GOAL OF THE EXERCISE ▸ Below are some records; output all of them exactly.
____ DATA IN THIS EXERCISE
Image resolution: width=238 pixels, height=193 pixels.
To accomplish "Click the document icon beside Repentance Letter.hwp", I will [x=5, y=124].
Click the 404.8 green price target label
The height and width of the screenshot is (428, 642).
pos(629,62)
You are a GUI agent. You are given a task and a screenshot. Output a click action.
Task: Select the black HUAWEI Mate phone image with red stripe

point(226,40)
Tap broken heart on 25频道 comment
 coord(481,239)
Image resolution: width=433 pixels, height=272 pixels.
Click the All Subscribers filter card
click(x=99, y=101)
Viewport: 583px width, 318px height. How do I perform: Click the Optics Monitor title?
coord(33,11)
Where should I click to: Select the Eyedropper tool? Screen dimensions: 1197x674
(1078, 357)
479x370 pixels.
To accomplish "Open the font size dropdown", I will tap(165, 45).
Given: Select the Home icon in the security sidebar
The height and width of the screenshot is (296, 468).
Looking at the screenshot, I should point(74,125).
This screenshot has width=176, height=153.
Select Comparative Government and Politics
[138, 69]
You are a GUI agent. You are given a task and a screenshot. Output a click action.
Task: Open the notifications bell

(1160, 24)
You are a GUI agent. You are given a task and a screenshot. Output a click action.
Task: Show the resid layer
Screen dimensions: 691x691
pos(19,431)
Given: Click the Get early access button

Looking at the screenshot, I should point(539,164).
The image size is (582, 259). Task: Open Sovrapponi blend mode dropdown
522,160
________
ANSWER SECTION ▸
Image resolution: width=238 pixels, height=193 pixels.
To accomplish "Click the document icon beside Repentance Letter.hwp", I will [x=5, y=124].
Click the 404.8 green price target label
The height and width of the screenshot is (428, 642).
pos(629,62)
You are a GUI agent. You are given a task and a screenshot. Output a click action.
Task: Select the black HUAWEI Mate phone image with red stripe

point(226,40)
Tap broken heart on 25频道 comment
 coord(481,239)
Image resolution: width=433 pixels, height=272 pixels.
Click the All Subscribers filter card
click(x=99, y=101)
Viewport: 583px width, 318px height. How do I perform: Click the Optics Monitor title?
coord(33,11)
Where should I click to: Select the Eyedropper tool? Screen dimensions: 1197x674
(1078, 357)
479x370 pixels.
To accomplish "Open the font size dropdown", I will tap(165, 45).
Given: Select the Home icon in the security sidebar
The height and width of the screenshot is (296, 468).
Looking at the screenshot, I should point(74,125).
This screenshot has width=176, height=153.
Select Comparative Government and Politics
[138, 69]
You are a GUI agent. You are given a task and a screenshot. Output a click action.
Task: Open the notifications bell

(1160, 24)
You are a GUI agent. You are given a task and a screenshot. Output a click action.
Task: Show the resid layer
Screen dimensions: 691x691
pos(19,431)
Given: Click the Get early access button

Looking at the screenshot, I should point(539,164).
The image size is (582, 259). Task: Open Sovrapponi blend mode dropdown
522,160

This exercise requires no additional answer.